**OBJECTIVE**
Print the entries from the line containing "Given: Click the paragraph" through the line containing "This screenshot has height=187, width=294." verbatim, leaving out the pictures.

**Entries on where items appear**
____________________

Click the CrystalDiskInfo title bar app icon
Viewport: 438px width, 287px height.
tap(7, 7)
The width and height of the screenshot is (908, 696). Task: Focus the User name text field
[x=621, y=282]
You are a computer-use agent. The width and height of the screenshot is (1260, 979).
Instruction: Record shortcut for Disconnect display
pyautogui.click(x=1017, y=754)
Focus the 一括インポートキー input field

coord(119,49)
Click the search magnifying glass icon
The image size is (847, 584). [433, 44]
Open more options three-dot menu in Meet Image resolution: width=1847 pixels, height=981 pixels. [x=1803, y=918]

____________________

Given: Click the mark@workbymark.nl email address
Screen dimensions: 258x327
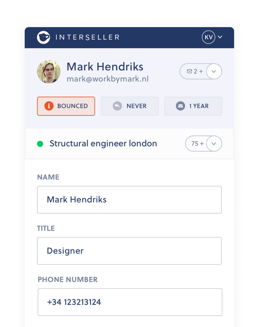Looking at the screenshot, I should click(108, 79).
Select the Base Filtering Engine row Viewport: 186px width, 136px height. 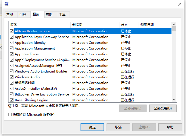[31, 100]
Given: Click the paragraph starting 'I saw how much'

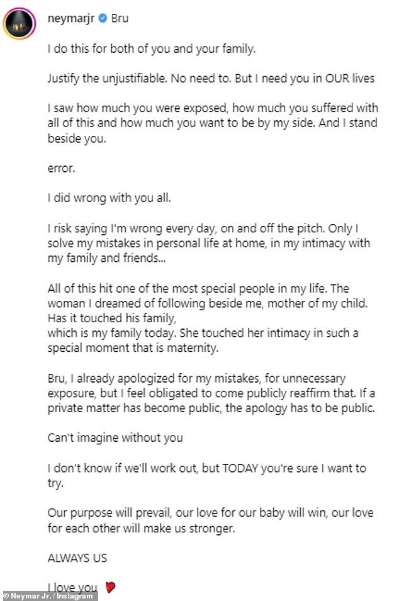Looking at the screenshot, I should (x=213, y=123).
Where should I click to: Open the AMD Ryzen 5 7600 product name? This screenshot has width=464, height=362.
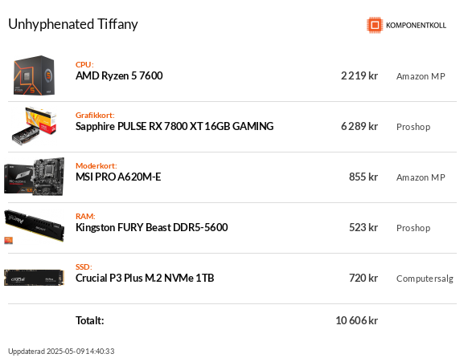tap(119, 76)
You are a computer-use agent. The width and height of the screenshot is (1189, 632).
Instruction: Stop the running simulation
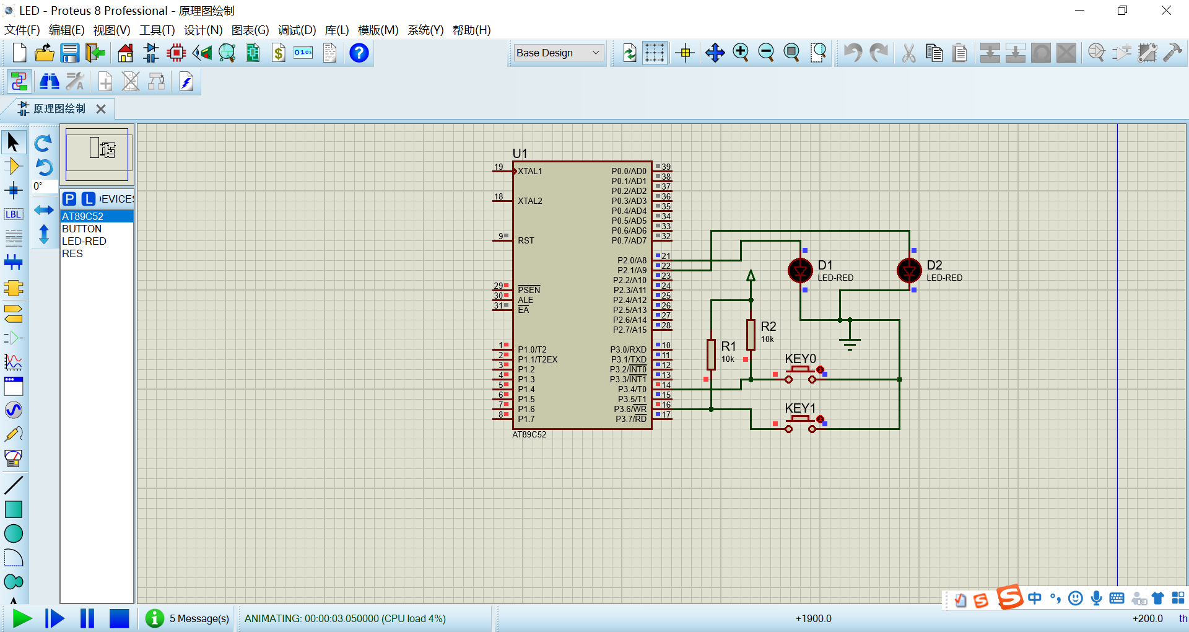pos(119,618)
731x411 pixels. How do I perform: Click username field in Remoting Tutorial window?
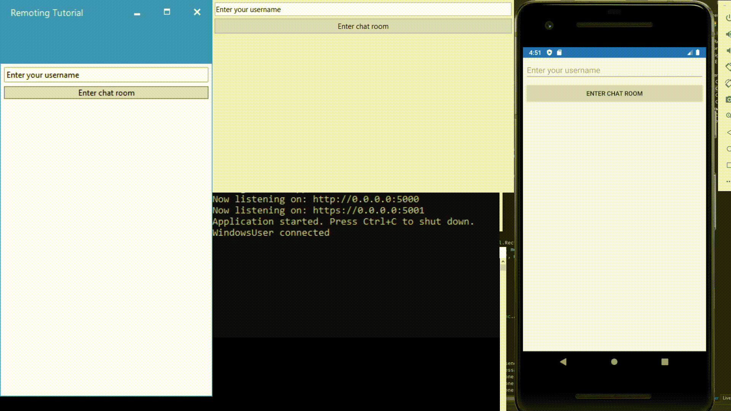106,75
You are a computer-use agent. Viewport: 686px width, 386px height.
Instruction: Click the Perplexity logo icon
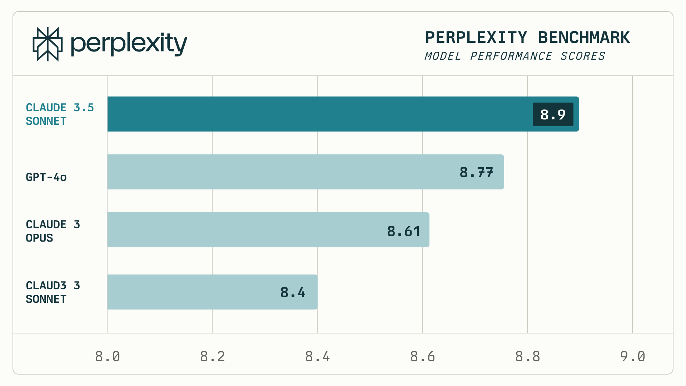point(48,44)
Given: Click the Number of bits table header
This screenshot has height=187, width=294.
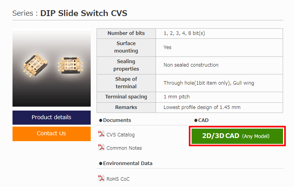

____________________

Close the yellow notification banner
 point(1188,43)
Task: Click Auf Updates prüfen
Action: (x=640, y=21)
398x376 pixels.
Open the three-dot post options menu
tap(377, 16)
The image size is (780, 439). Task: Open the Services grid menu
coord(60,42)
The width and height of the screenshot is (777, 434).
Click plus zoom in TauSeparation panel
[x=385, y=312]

____________________

**ANSWER FOR THE TASK**
Given: Click the paragraph starting 'I saw how much'

Looking at the screenshot, I should (x=213, y=123).
Where should I click to: Open the AMD Ryzen 5 7600 product name? This screenshot has width=464, height=362.
tap(119, 76)
You are a computer-use agent. The width and height of the screenshot is (1189, 632).
Instruction: Stop the running simulation
pos(119,618)
731x411 pixels. How do I perform: Click username field in Remoting Tutorial window?
106,75
You are a computer-use agent. Viewport: 686px width, 386px height.
Instruction: Click the Perplexity logo icon
point(48,44)
Given: Click the Number of bits table header
This screenshot has height=187, width=294.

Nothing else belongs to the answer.